Dietro lo scenario toscano di una vittoria netta del cosiddetto campo largo della sinistra, alternativa al centrodestra nazionale, c’è un mondo sottosopra – per dirla letterariamente col generale Roberto Vannacci – che merita qualche attenzione. E rende le immagini meno nitide dell’apparenza, o di un approccio sommario.
Il governatore regionale appena confermato nella persona di Eugenio Giani, osteggiato dal partito delle 5 Stelle nella passata legislatura, e già ingombrante di suo per le “difficoltà” ammesse da Giuseppe Conte nell’adesione alla sua ricandidatura, ha avuto l’inconveniente, diciamo così, di vincere riducendo però al 4 per cento, ancora meno delle Marche, il movimento dell’ex presidente del Consiglio. Che, come paralizzato da un risultato peggiore di quello che aveva forse già messo nel conto, pur partendo dal 7 per cento delle elezioni regionali di cinque anni e non dall’11 delle elezioni politiche di tre anni fa, ha declinato l’invito a partecipare alla festa fiorentina del governatore confermato.
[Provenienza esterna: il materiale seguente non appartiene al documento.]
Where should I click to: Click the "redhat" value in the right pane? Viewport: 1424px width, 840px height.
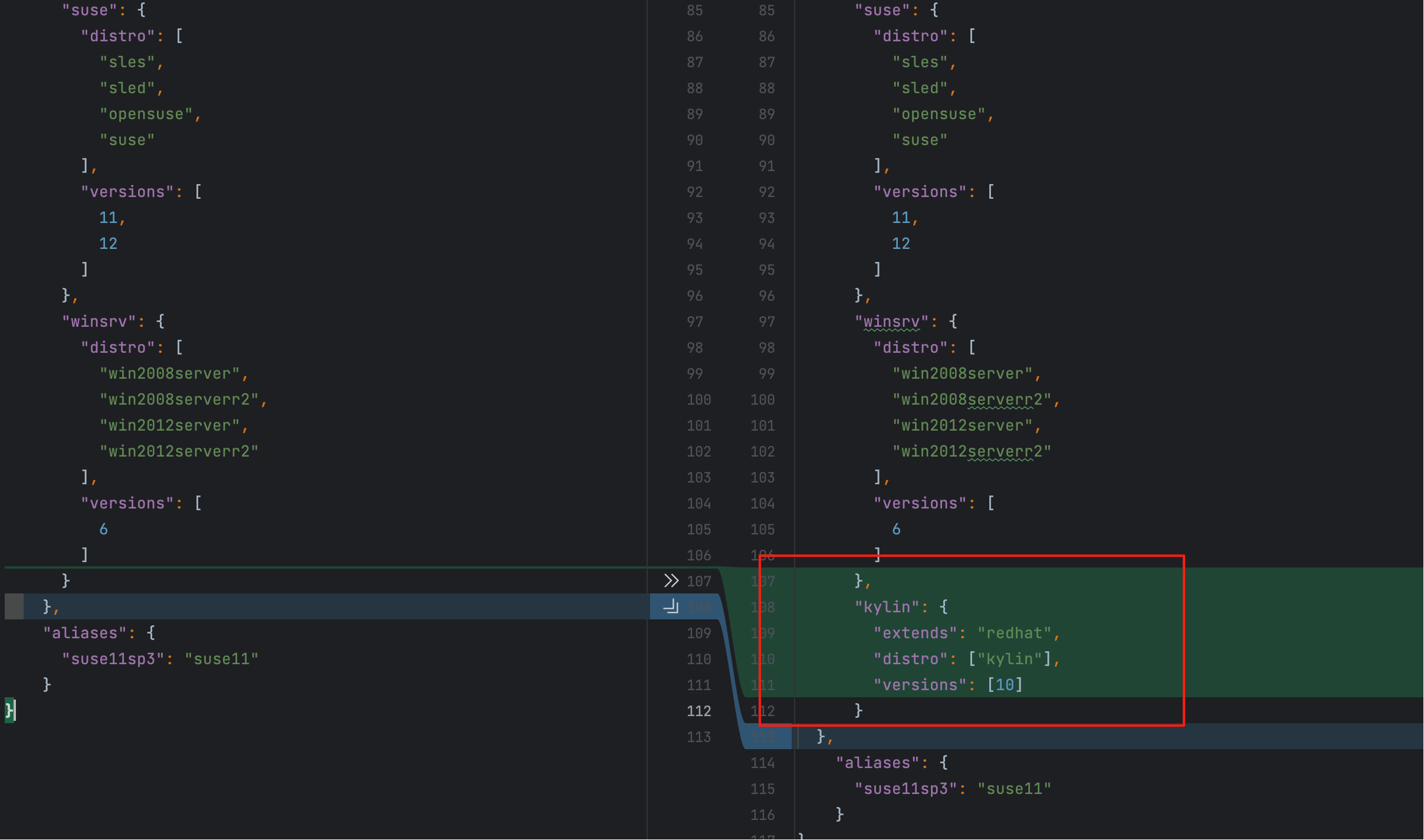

Ha preferito leccarsi metaforicamente le ferite a Roma, cioè a casa.
Non vorrei essere o apparire prevenuto, e persino menagramo, ma ho la sensazione che il pur navigato Giani non avrà vita facile né formando la giunta regionale né attuando un programma necessariamente più abbozzato che concordato. Necessariamente, perché a volerlo definire meglio il campo largo si sarebbe subito ristretto.
Avrà, Giani, vita difficile anche perché il 4 per cento e rotti delle 5 Stelle di Conte è meno della metà del quasi 9 per cento conquistato dalla “casa riformista” di Matteo Renzi. Che in Toscana gioca a casa e non è tipo da rinunciare a far valere i suoi voti, per quanto sia imprevedibile.
Sul versante del centrodestra abbiamo la sofferenza della Lega, precipitata dal quasi 22 per cento delle elezioni regionali di cinque anni fa ad un 6 per cento inferiore al quasi 7 che ha consentito a Forza Italia di collocarsi, e non solo di sentirsi al secondo posto, dopo i fratelli d’Italia della premier Giorgia Meloni, nella coalizione nazionale di governo.
La debacle della Lega ha un nome e cognome. Che non è tanto del segretario, vice presidente del Consiglio eccetera eccetera Matteo Salvini, quanto del vice segretario, europarlamentare e già citato generale Roberto Vannacci. Che a furia di combattere il mondo sottosopra dal quale si sente circondato da tempo, già da quando comandava i paracadutisti della Folgore, lo ha importato nella Lega. I cui nuovi elettori scacciano i vecchi, un po’ forse come quelli, sul versante opposto, del movimento già grillino di Conte.
La Meloni potrebbe non risentire del sottosopra leghista, anche se ha problemi non tanto o non solo locali con la Lega nel Veneto, in Lombardia e in qualche parte del Sud, ma in politica – si sa – non bisogna mai dire mai.